Linz was born and raised in Kentucky. He studied Physics at Villa Madonna College for two years prior to receiving an appointment to the U.S. Naval Academy from which he received a B.S. in mathematics in 1965.  For the following 20 years he served as an officer aboard nuclear submarines, including a tour as Commanding Officer, USS KAMEHAMEHA (SSBN 642). From 1974-76 Commander Linz pursued studies in politics, philosophy and economics at Christ Church College, Oxford University as a CNO Scholar, receiving a M.A. degree.

Following his retirement from the Navy in 1985, Linz began a second career teaching mathematics and physics in public schools in northern Virginia. He received a masters degree in secondary education from George Mason University in 1988 and continued teaching and coaching (cross country) until his retirement in 2011 to pursue a full-time writing career.
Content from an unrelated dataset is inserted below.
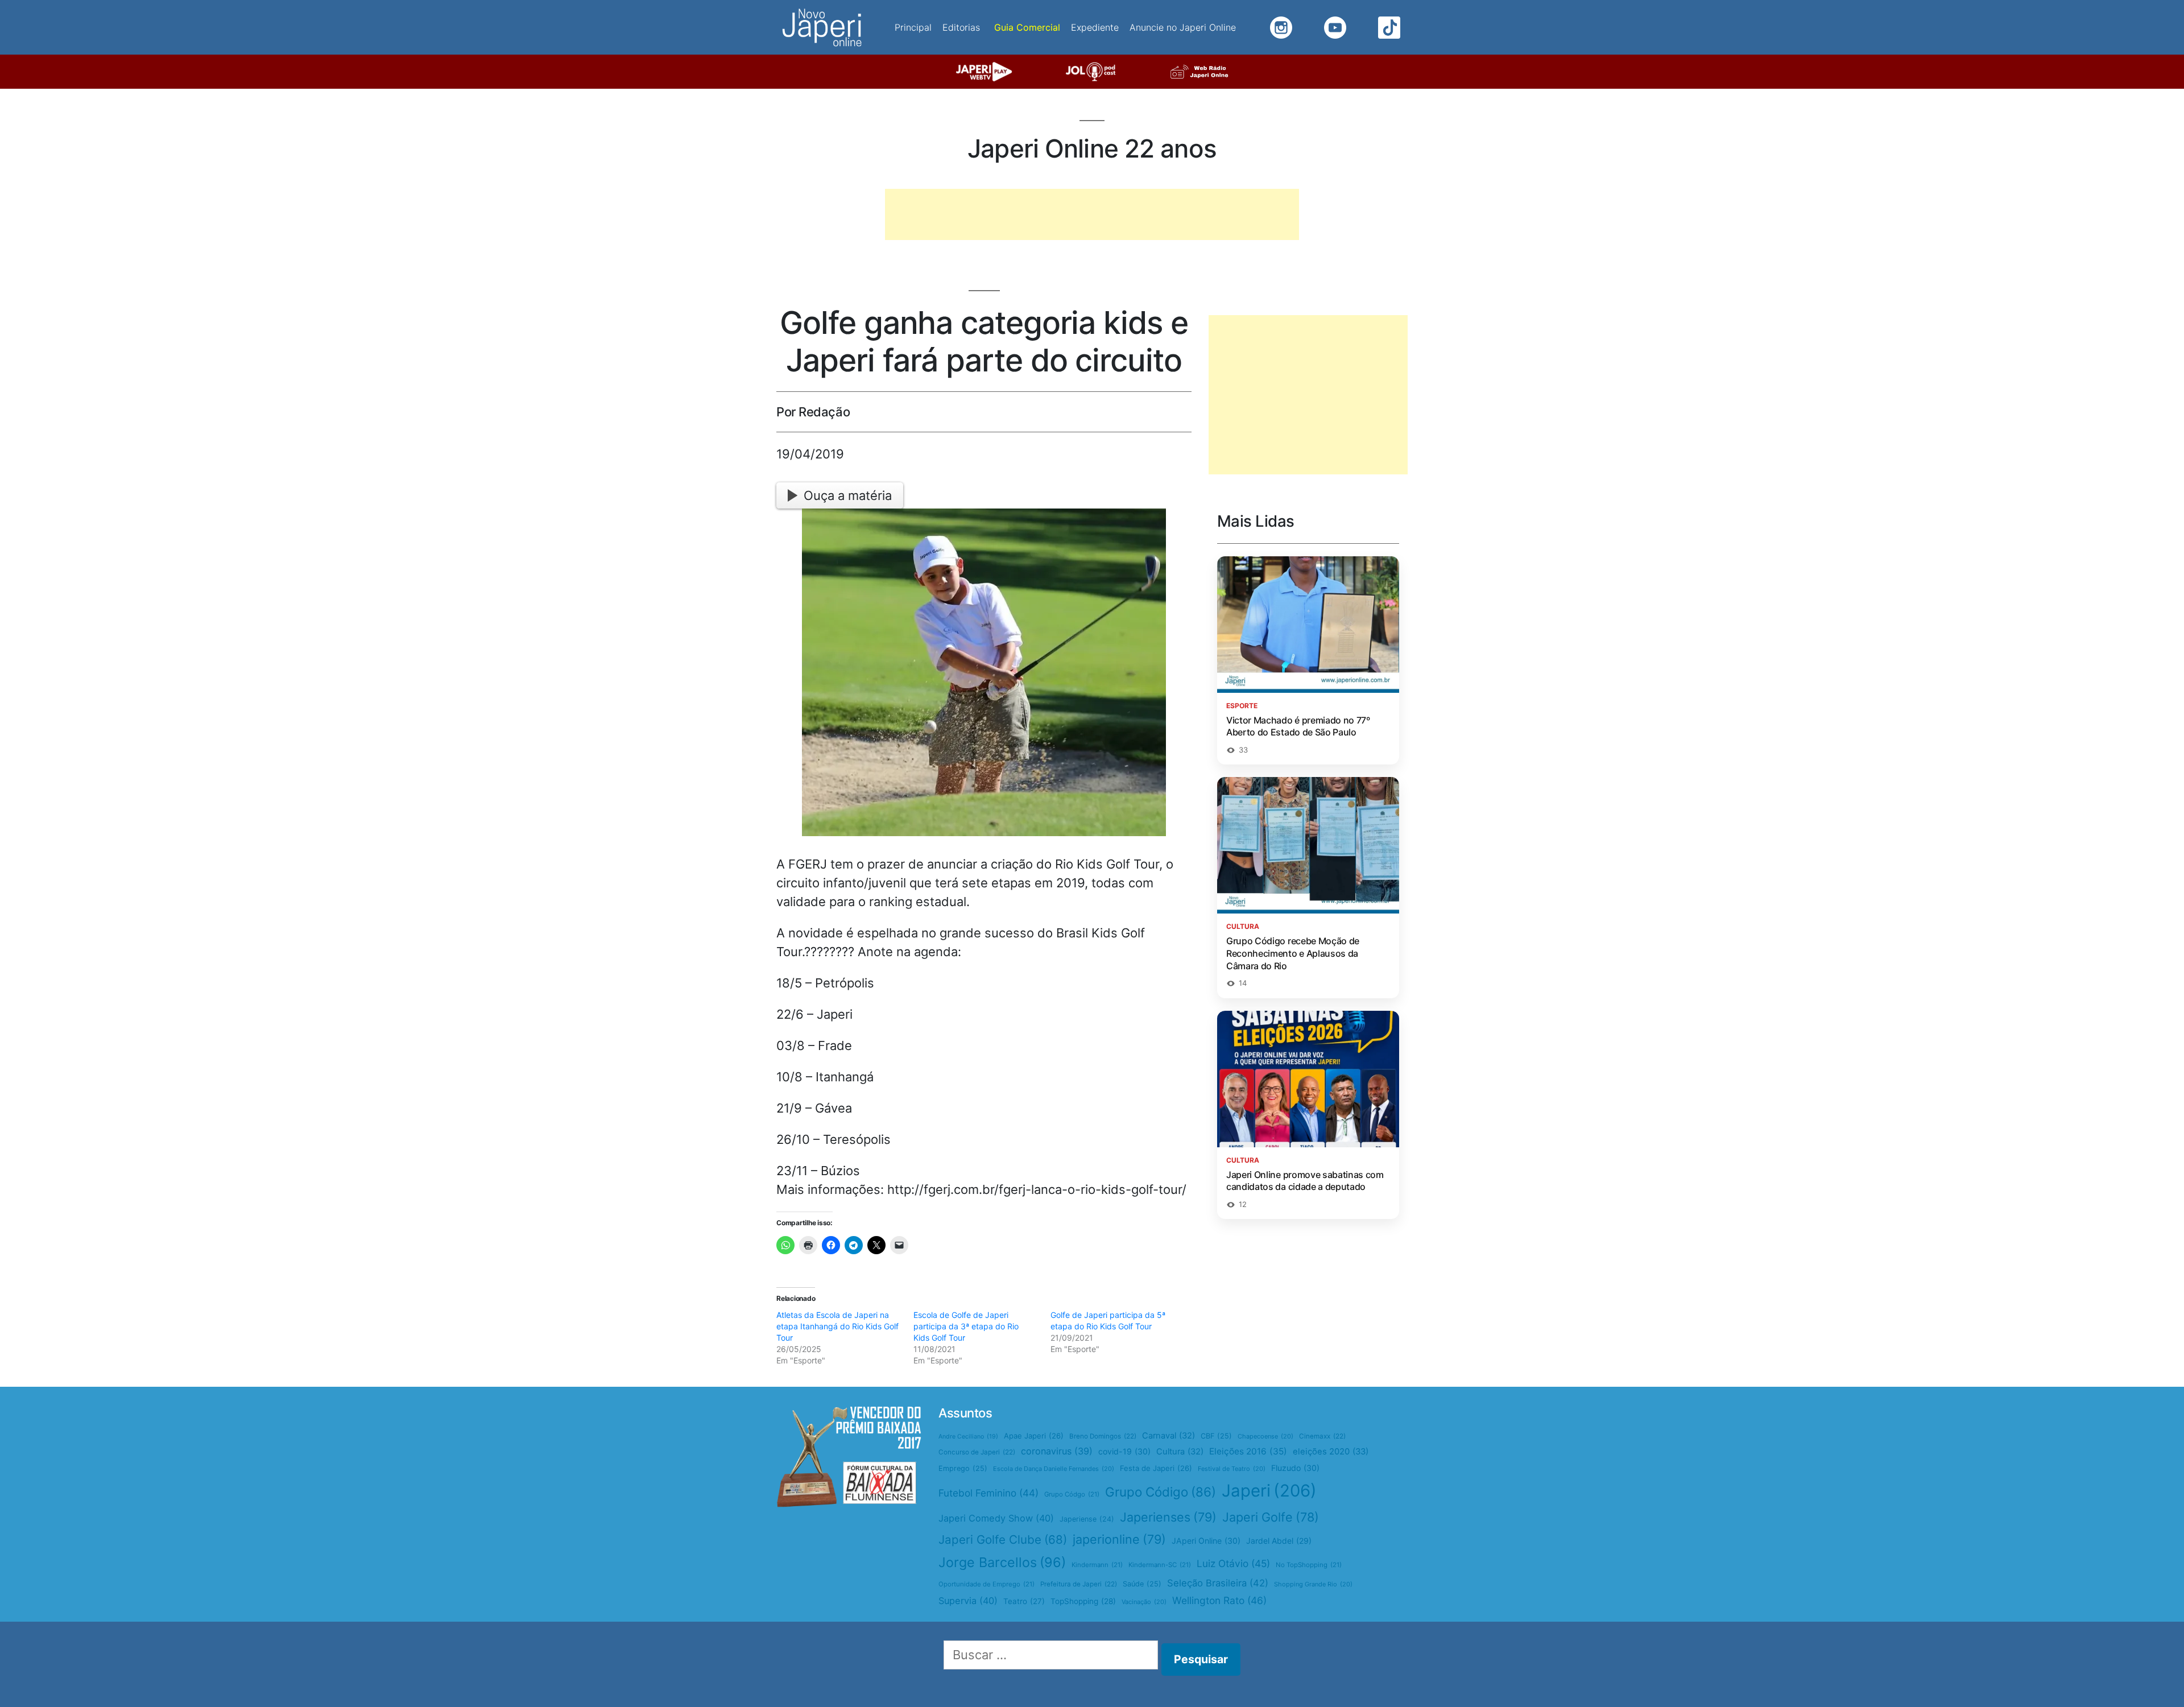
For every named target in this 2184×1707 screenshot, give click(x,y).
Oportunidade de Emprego (986, 1584)
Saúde (1142, 1584)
Having been diagnosed with a life-threatening cardiac disease in 1991, Linz was the beneficiary of a lifesaving heart transplant operation in 1994. He remains forever grateful to his donor family and has been a frequent speaker promoting organ and tissue donation in venues across the U.S.

Linz is the author of four books; “Life Row” in 1997, about his medical experiences;  a  textbook, “Team Teaching Science” (2011); a novel “Hurtling to the Edge” (2015) and his latest book (2021) about the Great Depression “They Never Threw Anything Away.” He also writes a weekly opinion column under the pen name, Eyes Right. His current writing project is “Heart Transplant Hiker,” a recounting of his adventures both on the Appalachian Trail and other locations throughout the world.

His hobbies include hiking, kayaking, world traveling and gardening. He lives with his wife, Sharon, a retired registered nurse, at a camp in Greenville and winters in northern Virginia.